De même, dans le football américain, sport engagé, parfois violent et loin d'être exempt de reproche sur le sujet du dopage, une rumeur persistante laissait croire que l'espérance de vie des anciens pros de la ligue professionnelle américaine (NFL) ne dépassait pas 55 ans. Une étude du très sérieux National Institute for Occupational Safety and Health (NIOSH) a montré que cette rumeur n'était pas fondée. Les anciens joueurs de NFL vivraient plus longtemps que l'américain moyen.

A ma connaissance, personne ne s'est encore intéressé à ce sujet concernant les échecs. Seule une étude épidémiologique sur une population suffisamment nombreuse, suivant un protocole scientifique strict, peut apporter un éclairage fiable sur cette épineuse question de l'espérance de vie d'une population aussi particulière.

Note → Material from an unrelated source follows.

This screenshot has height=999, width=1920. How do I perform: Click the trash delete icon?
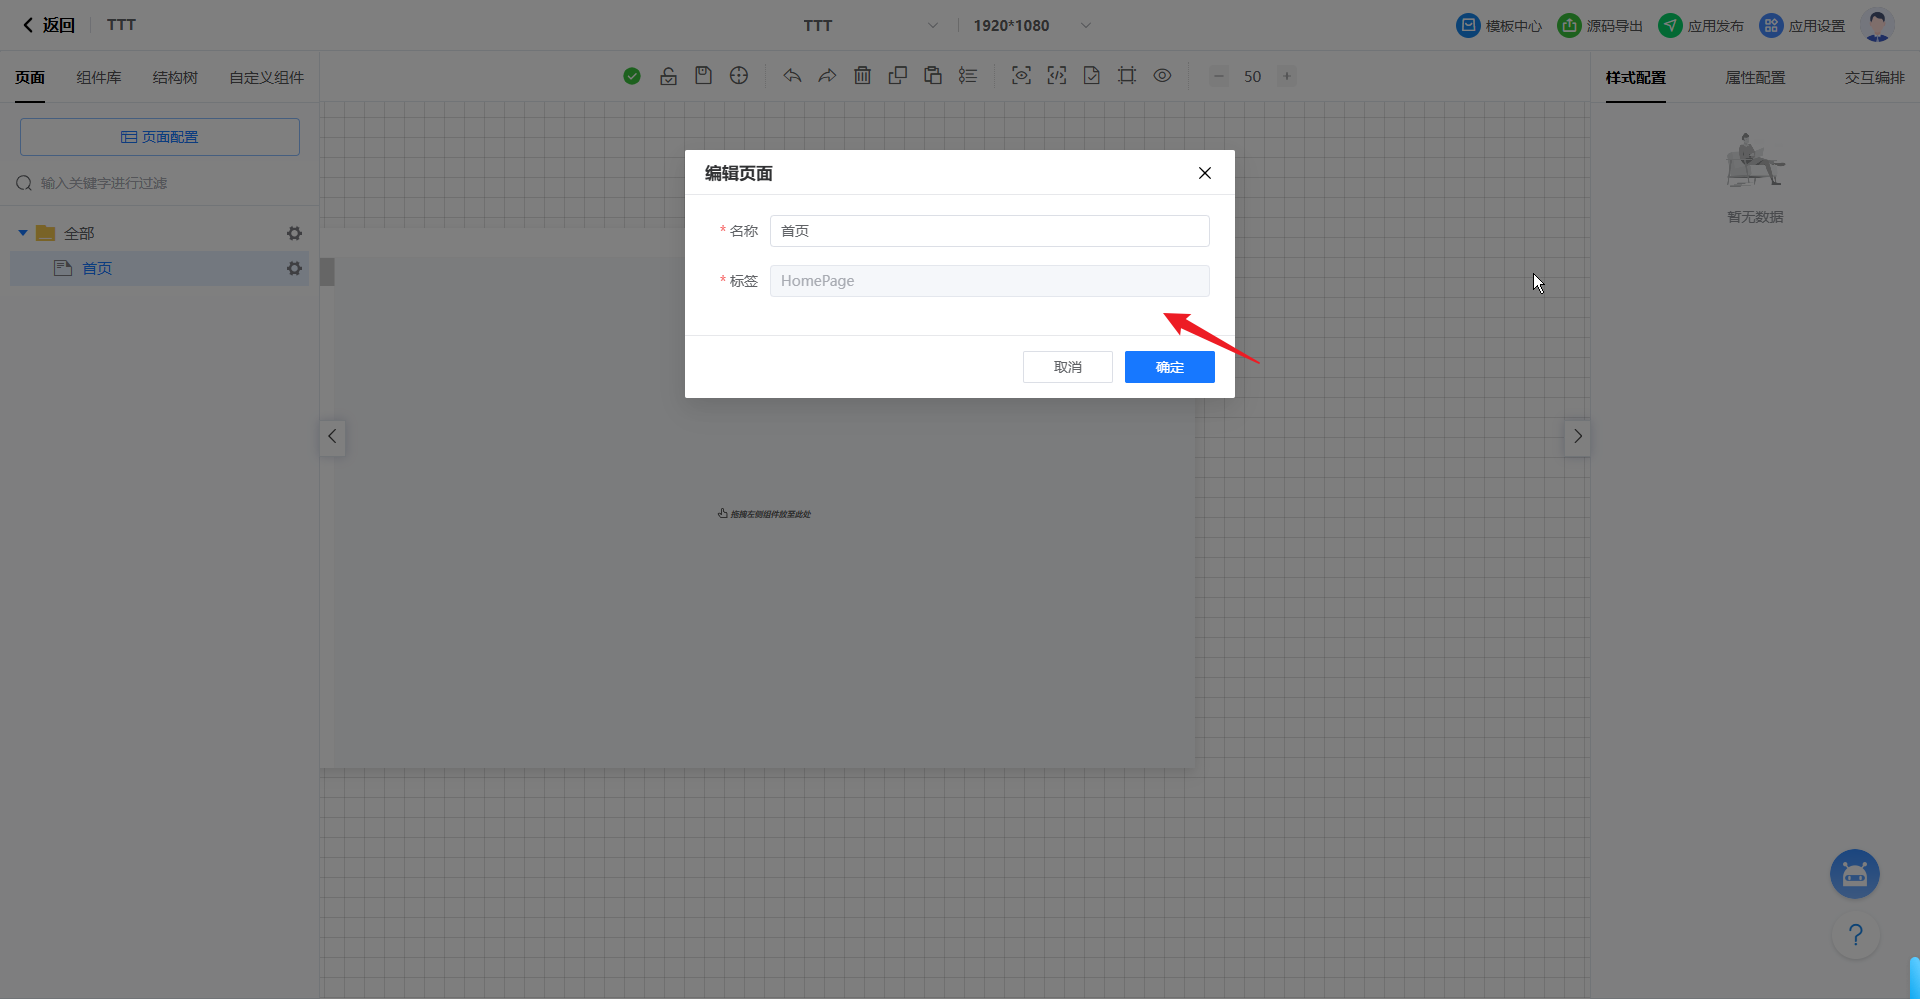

Chaque existence est unique et il est possible de citer de nombreux exemples démontrant que les joueurs d'échecs vivent longtemps. Citons Mikhail Botvinnik (disparu à 84 ans), Miguel Najdorf (à 87 ans), Vasily Smyslov (à 89 ans) et Andor Lilienthal (à 99 ans). Sans oublier, tous ceux qui, fort heureusement, sont encore parmi nous et poursuivent l'aventure  comme Viktor Korchnoi (83 ans), Mark Taimanov (88 ans) ou encore Youri Averbakh (92 ans) le doyen de nos Grands-Maîtres.

Ce billet est illustré par une photographie de la modeste tombe de Bobby Fischer située à Laugardælir (Islande).